Requests for review of local authority decisions can be refused, requests for interim temporary accommodation can be refused, and when we judicially review decisions or appeal to the county court, this litigation can be unsuccessful. This results in disappointed, grumpy and homeless clients.
Explaining the law to these individuals can be tricky. The Court of Appeal and Supreme Court often struggle with the various Acts of parliament and cases on this subject matter. The law is complex, ever-developing and not easy for the lay person to comprehend. Concepts such as priority need, vulnerability and local connection are challenging to understand and even more difficult to explain. There are also tight time-lines to adhere to, and getting these wrong can be fatal to a claim.
So when commentators talk about the need to get advice online and the beauty of internet advice services, I do get a little upset. Homeless people often do not have access to a computer. Those that do would be unable to understand how to achieve success in a homelessness case.
A myriad of hurdles are thrown up by such cases, such as the need to obtain often lengthy and precisely worded medical reports, and when seeking a review of a local authority decision there is a need to write a long and quite detailed letter setting out precisely why the local authority has got it wrong. Having been writing such letters for over 25 years, I am still finding this a difficult skill. To write such a letter when English is not your first language or if you are suicidal and depressed beggars belief.
Sure there is a time and a place for the internet.
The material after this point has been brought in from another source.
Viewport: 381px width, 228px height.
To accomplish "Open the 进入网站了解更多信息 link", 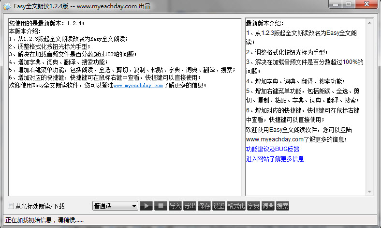I will (275, 159).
Anyone Googling ‘homelessness’ will come up with thousands of pages of advice. But to the homeless family struggling with ill-health, young children and a multitude of other problems, they are not able to cure their plight by simply tapping into a computer. The need for face-to-face advice across the desk in such cases will never be trumped by a website or mobile App.
Homeless people have an uphill battle to climb. This ascent is not made any easier by taking away access to experienced legal advice. Getting divorced is tough. Losing your job is extremely miserable. But being homeless is as bad as it gets.
Homeless people must continue to be able to get free legal advice across the table from lawyers who know what they are doing. Fobbing them off with a website is simply justice denied.